Collabora Online support

Thanks to Julian-Samuel Gebühr (@moan0s), the playbook can now set up Collabora Online Development Edition (CODE) - Your Private Office Suite In The Cloud.

See our Setting up Collabora Online (Office) integration documentation to get started.

2023-01-13

Support for running commands via just

We've previously used make for easily running some playbook commands (e.g. make roles which triggers ansible-galaxy, see Makefile). Our Makefile is still around and you can still run these commands.

In addition, we've added support for running commands via just - a more modern command-runner alternative to make. Instead of make roles, you can now run just roles to accomplish the same.

Our justfile already defines some additional helpful shortcut commands that weren't part of our Makefile. Here are some examples:

  • just install-all to trigger the much longer ansible-playbook -i inventory/hosts setup.yml --tags=install-all,start command
  • just install-all --ask-vault-pass - commands also support additional arguments (--ask-vault-pass will be appended to the above installation command)
  • just run-tags install-nextcloud,start - to run specific playbook tags
  • just start-all - (re-)starts all services
  • just stop-group postgres - to stop only the Postgres service

Additional helpful commands and shortcuts may be defined in the future.

This is all completely optional. If you find it difficult to install just or don't find any of this convenient, feel free to run all commands manually.

2022-12-14

Container networks have flipped around

If you're using an externally-managed Traefik server or other reverse-proxy, you may need to adapt your vars.yml configuration.
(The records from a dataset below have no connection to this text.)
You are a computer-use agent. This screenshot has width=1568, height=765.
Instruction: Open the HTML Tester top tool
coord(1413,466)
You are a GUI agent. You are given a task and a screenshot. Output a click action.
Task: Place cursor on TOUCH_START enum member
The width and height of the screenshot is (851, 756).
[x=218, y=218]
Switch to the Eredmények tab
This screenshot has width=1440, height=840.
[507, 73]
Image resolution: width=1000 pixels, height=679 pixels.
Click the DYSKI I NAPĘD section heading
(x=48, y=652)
To ensure connectivity of Nextcloud (actually nextcloud-reverse-proxy-companion) to Traefik, we used to put nextcloud-reverse-proxy-companion in Traefik's network (as a main network), and then also connect the nextcloud-reverse-proxy-companion container to "additional networks" (the nextcloud network, etc.).

While this worked, it was a little backwards. We now have a better way to do things - putting nextcloud-reverse-proxy-companion in its own nextcloud network as main, and connecting it to additional networks (e.g. traefik) after creating the container, but before starting it. This also seems to work well and is more straightforward.
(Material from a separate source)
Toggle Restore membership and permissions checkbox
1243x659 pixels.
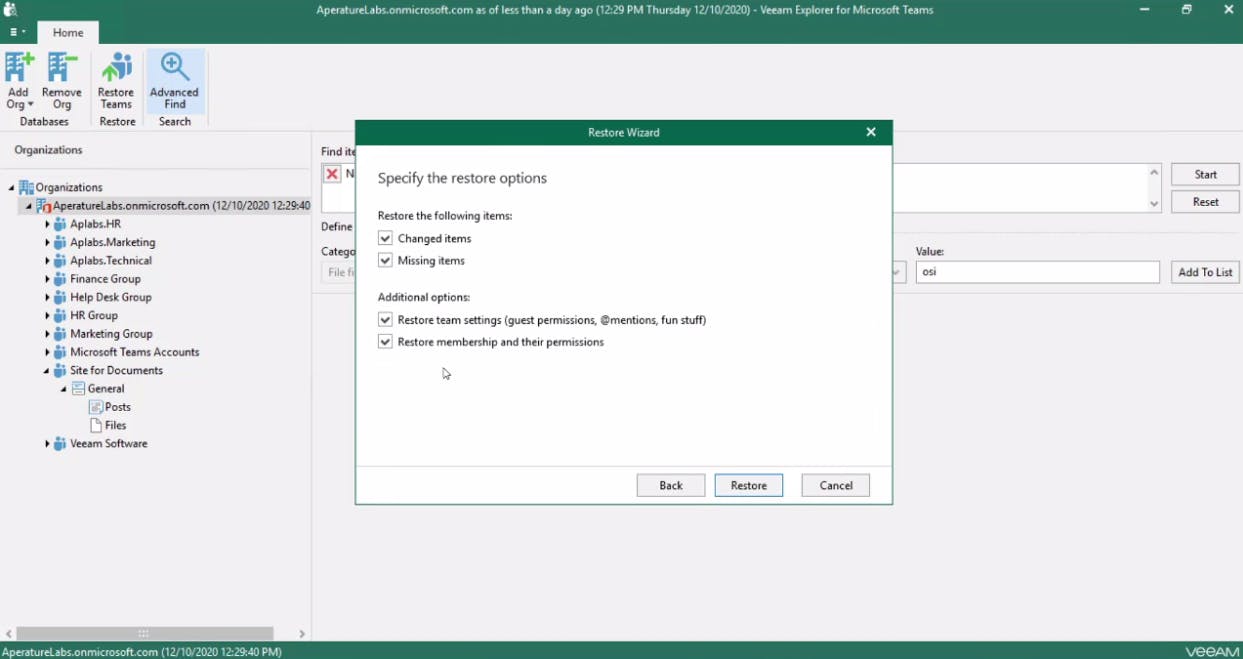point(385,342)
The playbook will warn you if you're using any variables that have been renamed or dropped.

2022-11-25

Traefik now runs in a separate container network from the rest of the Nextcloud services

Until now, Traefik ran in the same container network (nextcloud) as all Nextcloud services so it could reverse-proxy to them easily.

From now on:

  • Traefik runs in its own new traefik container network

  • Nextcloud services continue to run in the nextcloud container network

  • Nextcloud services which Traefik needs to reverse-proxy to (e.g. the nextcloud-reverse-proxy-companion container) are automatically connected to the traefik additional container network, thanks to a new nextcloud_playbook_reverse_proxyable_services_additional_networks variable controlling this behavior

To upgrade your setup, consider first stopping all services (running the playbook with --tags=stop) and then installing (--tags=setup-all,start).
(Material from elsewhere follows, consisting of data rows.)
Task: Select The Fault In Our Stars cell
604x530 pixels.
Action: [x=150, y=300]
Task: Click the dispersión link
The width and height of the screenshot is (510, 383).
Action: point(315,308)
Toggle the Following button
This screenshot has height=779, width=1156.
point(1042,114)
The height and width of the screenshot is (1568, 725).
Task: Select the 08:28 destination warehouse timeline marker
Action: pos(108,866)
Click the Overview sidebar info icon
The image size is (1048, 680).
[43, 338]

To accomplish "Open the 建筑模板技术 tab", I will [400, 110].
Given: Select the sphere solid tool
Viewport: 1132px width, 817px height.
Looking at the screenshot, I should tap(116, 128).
If you're reverse-proxying via your own Traefik instance (not installed by this playbook), you may need to use this additional configuration: nextcloud_playbook_reverse_proxyable_services_additional_networks: [traefik] (for Traefik running in a container network named traefik).

2022-10-31

(Backward Compatibility Break) Major playbook changes which necessitate manual action

This playbook has been completely overhauled:

  • Docker installation is now handled by an upstream Ansible role geerlingguy/ansible-role-docker, so we don't need to maintain this in this playbook

  • various other Ansible roles have been extracted out into roles shared with other Ansible playbooks (see requirements.yml). These get installed into your working directory (in roles/galaxy) by you running make roles. Consider running make roles every time you update the playbook

  • functionality which used to live in a single nextcloud_server role has been split into various Ansible roles (see roles/custom/)

  • the Postgres database setup has been redone (improved security; support for additional databases in the future; etc), so you'll need to dump and reimport your database

  • support for various functionality has changed

  • Traefik is the new default reverse-proxy, because it plays more nicely with other containered web services on the host. You can still switch back to nginx though

  • Nextcloud now runs with more tightened permissions (docker run --user=.. --cap-drop=ALL --read-only) for increased security

  • it no longer installs scripts in /usr/local/bin, but only in /nextcloud/*/bin

  • it no longer uses cronjobs (and thus, no longer depends on a cron daemon) - periodic tasks are now powered by systemd timers

Support for various functionality has changed

Support for the following services has changed:

  • dropped support for Goofys - consider finding an alternative for mounting S3 storage into Nextcloud. It was deemed complicated to migrate this feature to our new setup and its usefulness is dubious. If you need it, let us know or better yet spend the time to re-add it.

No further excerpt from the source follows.